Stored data
________________________
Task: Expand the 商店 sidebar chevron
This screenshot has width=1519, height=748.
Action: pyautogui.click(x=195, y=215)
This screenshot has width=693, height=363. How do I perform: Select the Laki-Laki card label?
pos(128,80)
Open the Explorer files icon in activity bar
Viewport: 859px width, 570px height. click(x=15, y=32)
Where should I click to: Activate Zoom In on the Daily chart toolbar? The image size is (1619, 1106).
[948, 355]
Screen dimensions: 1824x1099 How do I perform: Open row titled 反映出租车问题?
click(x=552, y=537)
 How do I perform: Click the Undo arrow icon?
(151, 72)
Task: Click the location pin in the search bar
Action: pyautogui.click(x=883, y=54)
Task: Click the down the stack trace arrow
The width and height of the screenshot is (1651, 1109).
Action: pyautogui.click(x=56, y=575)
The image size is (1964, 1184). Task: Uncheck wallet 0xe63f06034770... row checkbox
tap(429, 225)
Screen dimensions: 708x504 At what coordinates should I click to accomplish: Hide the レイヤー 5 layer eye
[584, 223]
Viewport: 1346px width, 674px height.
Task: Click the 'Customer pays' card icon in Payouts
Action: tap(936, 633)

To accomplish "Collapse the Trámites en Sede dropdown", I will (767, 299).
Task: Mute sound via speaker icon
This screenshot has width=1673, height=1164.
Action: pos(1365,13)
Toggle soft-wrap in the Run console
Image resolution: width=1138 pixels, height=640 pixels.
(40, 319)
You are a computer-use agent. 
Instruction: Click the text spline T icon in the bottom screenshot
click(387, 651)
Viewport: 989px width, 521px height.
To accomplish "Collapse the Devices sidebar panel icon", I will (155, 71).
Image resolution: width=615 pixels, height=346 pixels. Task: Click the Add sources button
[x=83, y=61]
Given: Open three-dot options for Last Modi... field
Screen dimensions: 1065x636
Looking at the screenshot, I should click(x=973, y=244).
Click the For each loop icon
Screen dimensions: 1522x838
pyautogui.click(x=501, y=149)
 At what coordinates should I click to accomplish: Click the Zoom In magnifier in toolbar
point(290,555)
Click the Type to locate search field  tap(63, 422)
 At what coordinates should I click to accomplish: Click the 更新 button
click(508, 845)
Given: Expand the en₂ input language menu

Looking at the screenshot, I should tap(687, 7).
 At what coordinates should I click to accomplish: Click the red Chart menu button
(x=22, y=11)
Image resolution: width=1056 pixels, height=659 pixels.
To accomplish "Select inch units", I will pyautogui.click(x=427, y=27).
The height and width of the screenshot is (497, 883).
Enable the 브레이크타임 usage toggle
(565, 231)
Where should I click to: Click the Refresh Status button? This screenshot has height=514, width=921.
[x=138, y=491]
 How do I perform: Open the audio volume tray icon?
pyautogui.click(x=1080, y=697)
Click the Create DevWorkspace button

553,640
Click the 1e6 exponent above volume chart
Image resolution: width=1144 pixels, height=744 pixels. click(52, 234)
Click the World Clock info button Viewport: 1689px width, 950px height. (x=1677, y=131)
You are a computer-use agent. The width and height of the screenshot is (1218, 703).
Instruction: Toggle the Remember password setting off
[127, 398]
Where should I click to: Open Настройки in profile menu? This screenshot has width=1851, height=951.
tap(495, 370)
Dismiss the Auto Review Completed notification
________________________
§ **AIM OF THE TASK**: Report all lines of the data that include the word "will".

§ **EXERCISE ANSWER**:
To accomplish "Collapse the Trámites en Sede dropdown", I will (767, 299).
To accomplish "Collapse the Devices sidebar panel icon", I will (155, 71).
To accomplish "Select inch units", I will pyautogui.click(x=427, y=27).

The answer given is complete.